DIRECTIONS FOR THIS TASK =>
Please retype the data below in full.

═══ WORKING DATA ═══

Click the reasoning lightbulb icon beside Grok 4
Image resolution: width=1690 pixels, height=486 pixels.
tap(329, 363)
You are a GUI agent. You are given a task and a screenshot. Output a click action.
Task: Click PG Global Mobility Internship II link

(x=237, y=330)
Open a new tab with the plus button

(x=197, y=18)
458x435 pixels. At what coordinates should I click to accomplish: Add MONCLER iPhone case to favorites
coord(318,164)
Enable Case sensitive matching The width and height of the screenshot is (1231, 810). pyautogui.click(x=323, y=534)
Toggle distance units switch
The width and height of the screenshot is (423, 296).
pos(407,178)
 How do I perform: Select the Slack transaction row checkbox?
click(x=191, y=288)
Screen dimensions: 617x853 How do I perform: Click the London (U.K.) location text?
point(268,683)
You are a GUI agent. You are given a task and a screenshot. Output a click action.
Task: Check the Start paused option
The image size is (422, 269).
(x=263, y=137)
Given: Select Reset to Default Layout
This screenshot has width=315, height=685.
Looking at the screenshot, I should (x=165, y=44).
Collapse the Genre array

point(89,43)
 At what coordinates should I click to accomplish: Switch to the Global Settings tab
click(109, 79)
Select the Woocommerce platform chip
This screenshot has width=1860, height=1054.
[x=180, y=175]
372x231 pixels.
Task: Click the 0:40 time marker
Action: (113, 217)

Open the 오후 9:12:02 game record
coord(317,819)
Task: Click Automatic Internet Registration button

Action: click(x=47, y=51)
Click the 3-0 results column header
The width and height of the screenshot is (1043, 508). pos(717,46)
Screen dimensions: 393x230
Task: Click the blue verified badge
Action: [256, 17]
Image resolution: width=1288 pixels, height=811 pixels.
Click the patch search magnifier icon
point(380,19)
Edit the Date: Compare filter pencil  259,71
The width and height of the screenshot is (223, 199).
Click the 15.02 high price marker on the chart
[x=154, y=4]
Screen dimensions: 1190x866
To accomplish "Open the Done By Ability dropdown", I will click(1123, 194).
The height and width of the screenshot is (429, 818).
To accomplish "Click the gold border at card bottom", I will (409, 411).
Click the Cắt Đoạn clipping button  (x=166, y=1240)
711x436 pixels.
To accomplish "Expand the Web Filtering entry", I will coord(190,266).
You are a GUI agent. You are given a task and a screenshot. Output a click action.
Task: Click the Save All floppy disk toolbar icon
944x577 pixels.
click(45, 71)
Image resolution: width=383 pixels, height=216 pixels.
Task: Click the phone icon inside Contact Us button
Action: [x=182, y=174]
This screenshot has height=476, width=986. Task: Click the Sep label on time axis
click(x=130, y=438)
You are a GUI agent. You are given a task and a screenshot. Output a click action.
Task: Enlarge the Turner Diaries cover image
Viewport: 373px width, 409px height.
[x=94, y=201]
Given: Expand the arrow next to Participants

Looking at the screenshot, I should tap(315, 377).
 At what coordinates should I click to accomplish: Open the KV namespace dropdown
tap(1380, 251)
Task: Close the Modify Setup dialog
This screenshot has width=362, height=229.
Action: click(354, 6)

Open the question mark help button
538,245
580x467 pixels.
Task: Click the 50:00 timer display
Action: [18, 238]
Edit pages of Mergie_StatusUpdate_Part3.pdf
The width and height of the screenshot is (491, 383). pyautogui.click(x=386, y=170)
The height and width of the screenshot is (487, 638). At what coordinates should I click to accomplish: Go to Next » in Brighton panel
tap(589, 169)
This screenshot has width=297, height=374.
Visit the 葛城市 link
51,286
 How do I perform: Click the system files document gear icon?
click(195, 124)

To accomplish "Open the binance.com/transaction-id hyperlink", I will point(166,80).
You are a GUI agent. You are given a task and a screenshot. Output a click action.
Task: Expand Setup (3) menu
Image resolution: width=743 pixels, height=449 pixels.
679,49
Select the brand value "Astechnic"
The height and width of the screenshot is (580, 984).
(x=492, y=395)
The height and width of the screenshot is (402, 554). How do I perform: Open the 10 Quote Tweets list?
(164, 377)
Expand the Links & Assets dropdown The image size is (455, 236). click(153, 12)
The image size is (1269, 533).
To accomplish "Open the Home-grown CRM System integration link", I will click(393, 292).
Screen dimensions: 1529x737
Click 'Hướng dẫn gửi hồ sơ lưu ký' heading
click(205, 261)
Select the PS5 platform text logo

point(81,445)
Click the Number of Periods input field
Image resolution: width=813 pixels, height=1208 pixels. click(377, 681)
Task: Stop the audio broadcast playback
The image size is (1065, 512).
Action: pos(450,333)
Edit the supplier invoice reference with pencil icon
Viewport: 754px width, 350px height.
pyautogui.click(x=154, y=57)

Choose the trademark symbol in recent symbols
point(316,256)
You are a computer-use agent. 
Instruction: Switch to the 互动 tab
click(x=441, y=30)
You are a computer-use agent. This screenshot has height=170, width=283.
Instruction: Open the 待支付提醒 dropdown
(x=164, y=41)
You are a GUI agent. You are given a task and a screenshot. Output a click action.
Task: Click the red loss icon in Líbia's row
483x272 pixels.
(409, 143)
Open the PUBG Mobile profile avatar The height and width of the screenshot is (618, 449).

═══

FINISHED TASK =>
Click the reasoning lightbulb icon beside Grok 4
Image resolution: width=1690 pixels, height=486 pixels.
tap(329, 363)
You are a GUI agent. You are given a task and a screenshot. Output a click action.
Task: Click PG Global Mobility Internship II link

(x=237, y=330)
Open a new tab with the plus button

(x=197, y=18)
458x435 pixels. At what coordinates should I click to accomplish: Add MONCLER iPhone case to favorites
coord(318,164)
Enable Case sensitive matching The width and height of the screenshot is (1231, 810). pyautogui.click(x=323, y=534)
Toggle distance units switch
The width and height of the screenshot is (423, 296).
pos(407,178)
 How do I perform: Select the Slack transaction row checkbox?
click(x=191, y=288)
Screen dimensions: 617x853 How do I perform: Click the London (U.K.) location text?
point(268,683)
You are a GUI agent. You are given a task and a screenshot. Output a click action.
Task: Check the Start paused option
The image size is (422, 269).
(x=263, y=137)
Given: Select Reset to Default Layout
This screenshot has width=315, height=685.
Looking at the screenshot, I should (x=165, y=44).
Collapse the Genre array

point(89,43)
 At what coordinates should I click to accomplish: Switch to the Global Settings tab
click(109, 79)
Select the Woocommerce platform chip
This screenshot has width=1860, height=1054.
[x=180, y=175]
372x231 pixels.
Task: Click the 0:40 time marker
Action: (113, 217)

Open the 오후 9:12:02 game record
coord(317,819)
Task: Click Automatic Internet Registration button

Action: click(x=47, y=51)
Click the 3-0 results column header
The width and height of the screenshot is (1043, 508). pos(717,46)
Screen dimensions: 393x230
Task: Click the blue verified badge
Action: [256, 17]
Image resolution: width=1288 pixels, height=811 pixels.
Click the patch search magnifier icon
point(380,19)
Edit the Date: Compare filter pencil  259,71
The width and height of the screenshot is (223, 199).
Click the 15.02 high price marker on the chart
[x=154, y=4]
Screen dimensions: 1190x866
To accomplish "Open the Done By Ability dropdown", I will click(1123, 194).
The height and width of the screenshot is (429, 818).
To accomplish "Click the gold border at card bottom", I will (409, 411).
Click the Cắt Đoạn clipping button  (x=166, y=1240)
711x436 pixels.
To accomplish "Expand the Web Filtering entry", I will coord(190,266).
You are a GUI agent. You are given a task and a screenshot. Output a click action.
Task: Click the Save All floppy disk toolbar icon
944x577 pixels.
click(45, 71)
Image resolution: width=383 pixels, height=216 pixels.
Task: Click the phone icon inside Contact Us button
Action: [x=182, y=174]
This screenshot has height=476, width=986. Task: Click the Sep label on time axis
click(x=130, y=438)
You are a GUI agent. You are given a task and a screenshot. Output a click action.
Task: Enlarge the Turner Diaries cover image
Viewport: 373px width, 409px height.
[x=94, y=201]
Given: Expand the arrow next to Participants

Looking at the screenshot, I should tap(315, 377).
 At what coordinates should I click to accomplish: Open the KV namespace dropdown
tap(1380, 251)
Task: Close the Modify Setup dialog
This screenshot has width=362, height=229.
Action: click(354, 6)

Open the question mark help button
538,245
580x467 pixels.
Task: Click the 50:00 timer display
Action: [18, 238]
Edit pages of Mergie_StatusUpdate_Part3.pdf
The width and height of the screenshot is (491, 383). pyautogui.click(x=386, y=170)
The height and width of the screenshot is (487, 638). At what coordinates should I click to accomplish: Go to Next » in Brighton panel
tap(589, 169)
This screenshot has width=297, height=374.
Visit the 葛城市 link
51,286
 How do I perform: Click the system files document gear icon?
click(195, 124)

To accomplish "Open the binance.com/transaction-id hyperlink", I will point(166,80).
You are a GUI agent. You are given a task and a screenshot. Output a click action.
Task: Expand Setup (3) menu
Image resolution: width=743 pixels, height=449 pixels.
679,49
Select the brand value "Astechnic"
The height and width of the screenshot is (580, 984).
(x=492, y=395)
The height and width of the screenshot is (402, 554). How do I perform: Open the 10 Quote Tweets list?
(164, 377)
Expand the Links & Assets dropdown The image size is (455, 236). click(153, 12)
The image size is (1269, 533).
To accomplish "Open the Home-grown CRM System integration link", I will click(393, 292).
Screen dimensions: 1529x737
Click 'Hướng dẫn gửi hồ sơ lưu ký' heading
click(205, 261)
Select the PS5 platform text logo

point(81,445)
Click the Number of Periods input field
Image resolution: width=813 pixels, height=1208 pixels. click(377, 681)
Task: Stop the audio broadcast playback
The image size is (1065, 512).
Action: pos(450,333)
Edit the supplier invoice reference with pencil icon
Viewport: 754px width, 350px height.
pyautogui.click(x=154, y=57)

Choose the trademark symbol in recent symbols
point(316,256)
You are a computer-use agent. 
Instruction: Switch to the 互动 tab
click(x=441, y=30)
You are a computer-use agent. This screenshot has height=170, width=283.
Instruction: Open the 待支付提醒 dropdown
(x=164, y=41)
You are a GUI agent. You are given a task and a screenshot. Output a click action.
Task: Click the red loss icon in Líbia's row
483x272 pixels.
(409, 143)
Open the PUBG Mobile profile avatar The height and width of the screenshot is (618, 449).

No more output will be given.